Fatemi dire una cosa su Ratisbona, anzi, non su Ratisbona, ma su ciò che accade ed è accaduto già anche in Italia.
Nonostante gli impegni dello stesso Bergoglio, siamo molto lontani dall’automatismo per cui qualsiasi caso di pedofilia che riguarda preti o intere comunità sia immediatamente denunciato alle istituzioni della Repubblica. Ci sono soluzioni ‘interne’, a volte, con cui si intende risolvere il problema. O allontanarlo dai riflettori e dalle sanzioni previste per chi viola i bambini. C’è una generale banalizzazione di questioni e vicende di estrema gravità. Ci sono casi disumani, che passano sotto silenzio. E sotto silenzio passano anche perché i media faticano a parlarne, in ragione di chissà quale paura, di fronte a ciò che fa più paura di qualsiasi altra cosa. La violenza sui bambini, le molestie, le sevizie.
È abbastanza triste rilevare che c’è praticamente un solo giornalista che ne scrive, in tutta Italia. Che nessun gruppo politico se ne faccia carico. Che nessuno intenda ragionare sulla modifica che abbiamo chiesto alla norma concordataria, per rendere più forte la collaborazione tra la Chiesa e la Repubblica italiana nell’affrontare casi simili.
In altri paesi ciò è diventato un tema mainstream.

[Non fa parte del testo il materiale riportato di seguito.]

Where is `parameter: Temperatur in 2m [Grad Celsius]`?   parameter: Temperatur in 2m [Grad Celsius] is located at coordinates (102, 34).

Qui da noi, invece, non si fa luce, si fa ombra. E si parla di Ratisbona: l’importante è che non sia in Italia.
Vogliamo vivere in un paese in cui le istituzioni, laiche e religiose, la stampa, la società civile stringano un’alleanza indissolubile contro gli abusi agiti nei confronti dei bambini.
Ci speriamo ancora, laicamente. E ostinatamente chiediamo che la nostra mozione sia discussa.